By analyzing existing cross correlation between Rxsight and Inogen Inc, you can compare the effects of market volatilities on Rxsight and Inogen and check how they will diversify away market risk if combined in the same portfolio for a given time horizon. You can also utilize pair trading strategies of matching a long position in Rxsight with a short position of Inogen. Check out your portfolio center. Please also check ongoing floating volatility patterns of Rxsight and Inogen.

Diversification Opportunities for Rxsight and Inogen

0.68
  Correlation Coefficient

Poor diversification

The 3 months correlation between Rxsight and Inogen is 0.68. Overlapping area represents the amount of risk that can be diversified away by holding Rxsight and Inogen Inc in the same portfolio, assuming nothing else is changed. The correlation between historical prices or returns on Inogen Inc and Rxsight is a relative statistical measure of the degree to which these equity instruments tend to move together. The correlation coefficient measures the extent to which returns on Rxsight are associated (or correlated) with Inogen. Values of the correlation coefficient range from -1 to +1, where. The correlation of zero (0) is possible when the price movement of Inogen Inc has no effect on the direction of Rxsight i.e., Rxsight and Inogen go up and down completely randomly.
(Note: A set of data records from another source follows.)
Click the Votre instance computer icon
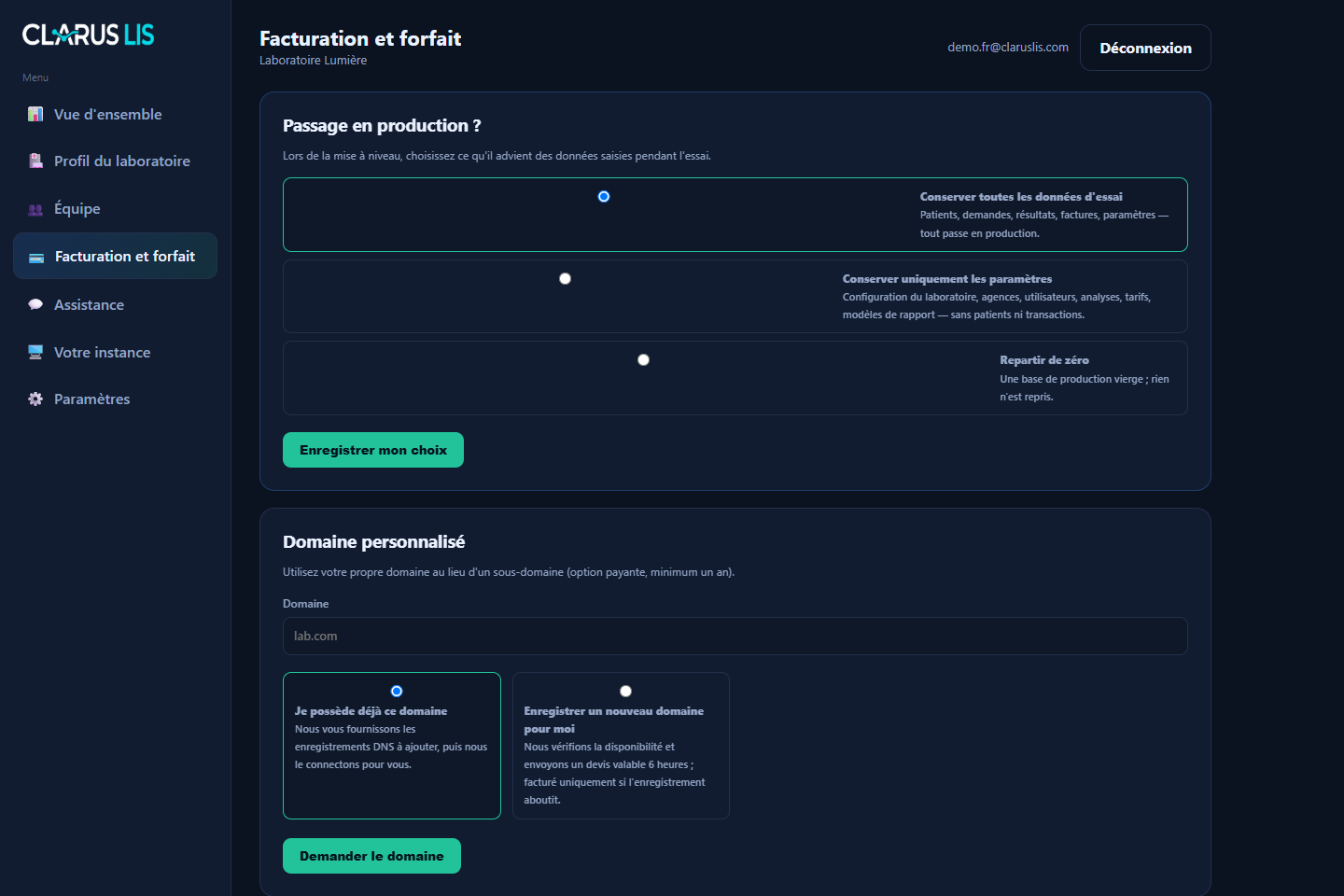This screenshot has width=1344, height=896. click(x=35, y=352)
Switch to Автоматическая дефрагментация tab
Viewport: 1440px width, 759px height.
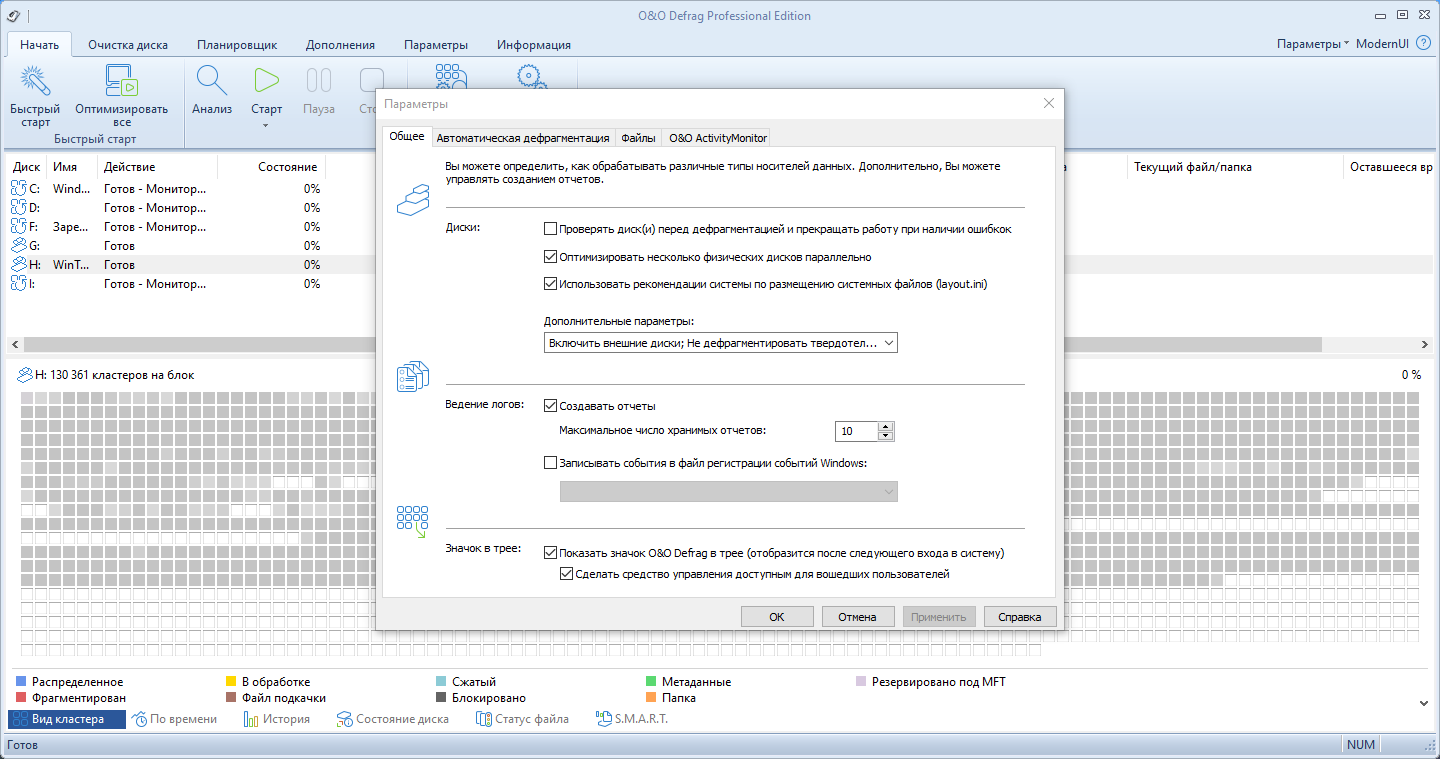click(523, 138)
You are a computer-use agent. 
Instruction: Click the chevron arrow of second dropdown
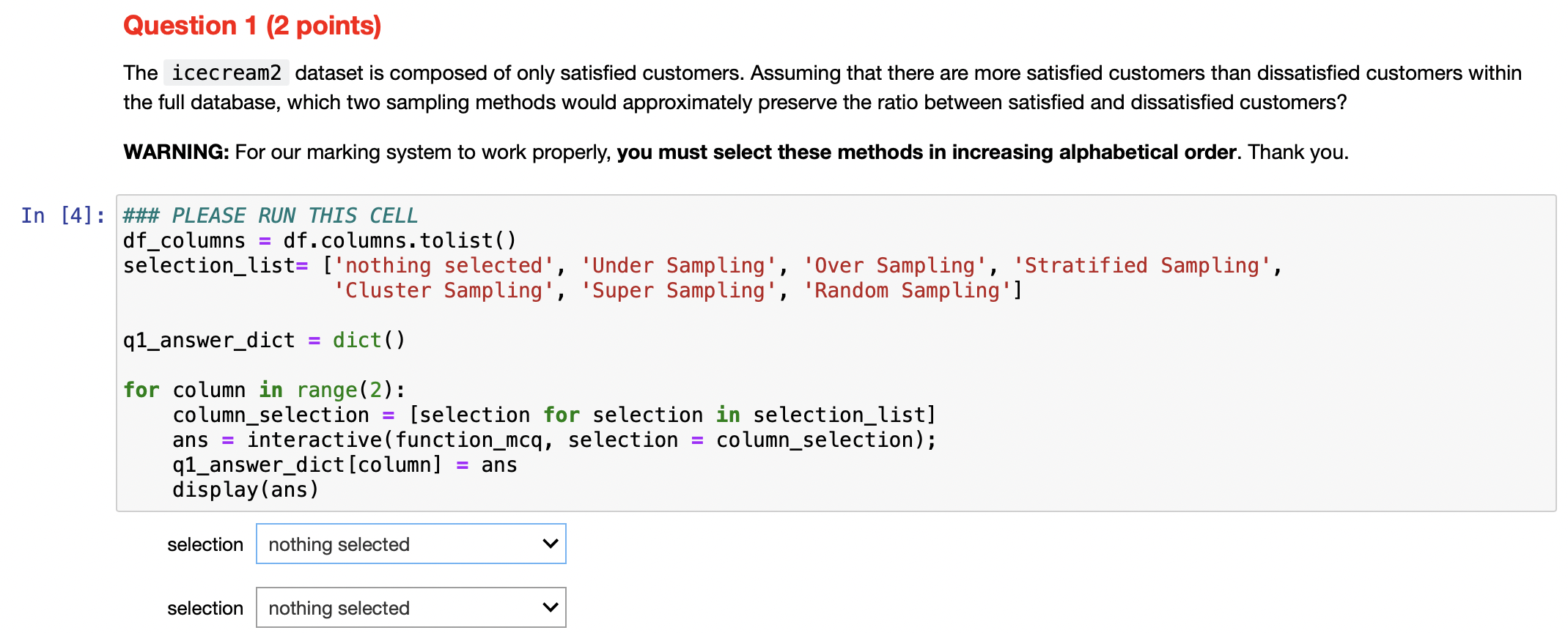[x=550, y=607]
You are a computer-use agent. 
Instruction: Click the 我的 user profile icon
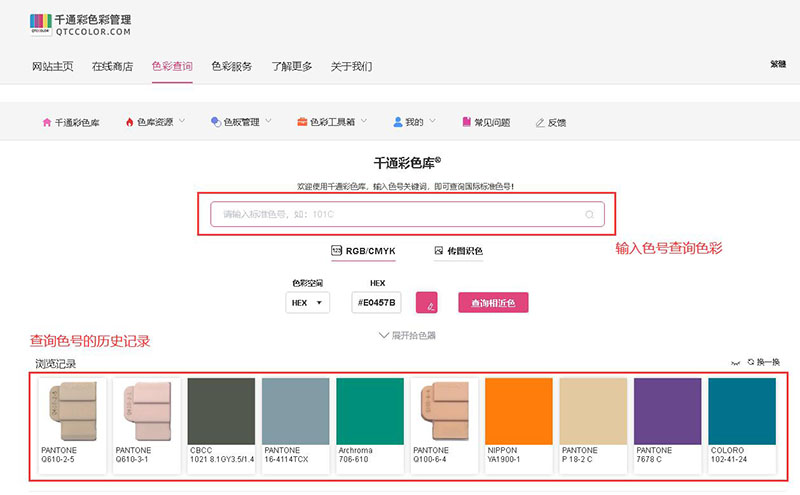[x=398, y=122]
Pair Corralation between Rxsight and Inogen

Given the investment horizon of 90 days Rxsight is expected to generate 0.73 times more return on investment than Inogen. However, Rxsight is 1.37 times less risky than Inogen. It trades about -0.13 of its potential returns per unit of risk. Inogen Inc is currently generating about -0.11 per unit of risk. If you would invest  3,381  in Rxsight on December 30, 2024 and sell it today you would lose (725.00) from holding Rxsight or give up 21.44% of portfolio value over 90 days.
Time Period3 Months [change]
DirectionMoves Together 
StrengthSignificant
Accuracy100.0%
ValuesDaily Returns

Rxsight  vs.  Inogen Inc

 Performance 
       Timeline  
Rxsight 

Risk-Adjusted Performance

Very Weak

 
Weak
 
Strong
Over the last 90 days Rxsight has generated negative risk-adjusted returns adding no value to investors with long positions. In spite of unfluctuating performance in the last few months, the Stock's basic indicators remain comparatively stable which may send shares a bit higher in April 2025. The newest uproar may also be a sign of mid-term up-swing for the firm private investors.
Inogen Inc 

Risk-Adjusted Performance

Very Weak

 
Weak
 
Strong
Over the last 90 days Inogen Inc has generated negative risk-adjusted returns adding no value to investors with long positions. In spite of unsteady performance in the last few months, the Stock's technical and fundamental indicators remain very healthy which may send shares a bit higher in April 2025. The recent disarray may also be a sign of long period up-swing for the firm investors.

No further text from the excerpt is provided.